Contracts, county converts and the credit crunch, it’s just not cricket!Peter McGlashan |
Life as a professional sportsman has its ups and downs. Sure there are the trips abroad and flash hotels but there is also the uncertainty and lack of job security to contend with, not to mention injuries and illness.
Playing domestic cricket in New Zealand offers a six-month contract running from October to April. The rest of the year we are essentially unemployed. Many players choose to head to the northern hemisphere to play to make ends meet but this becomes more difficult as you get older, enter serious relationships and start families.
It is difficult to secure a well paying job for the winter months because you, and on most occasions your employer, know that you will need to quit in five months time when summer returns.

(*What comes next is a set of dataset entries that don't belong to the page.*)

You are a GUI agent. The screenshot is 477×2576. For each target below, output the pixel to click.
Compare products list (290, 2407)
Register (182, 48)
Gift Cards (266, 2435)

To be promoted to a national contract means 12 months of job security. For most workers such a short period of certainty would be daunting but for a professional cricketer in New Zealand, 12 months is a luxury.
Every player has a limited shelf life. While the contracting system we fought so hard for has delayed players premature retirements, it has a long way to go before it offers the peace of mind many other codes enjoy through multi-year deals. It must be asked whether such a system creates an environment for peak performance from our players. Can players really go out and express themselves and perform at their best knowing they may be out of a job if they fail?
The uncertainty and constant change was one of the reasons Hamish Marshall left New Zealand to play county cricket in England. The ability to negotiate a three-year deal with his county provided the stability unable to be found as a fringe international player or elite domestic player. It meant he could buy a house and settle down, two things most people take for granted or strive to attain. This security allowed him to go to work each day and play at his best, safe in the knowledge he had a roof over his head and a regular income in the near future.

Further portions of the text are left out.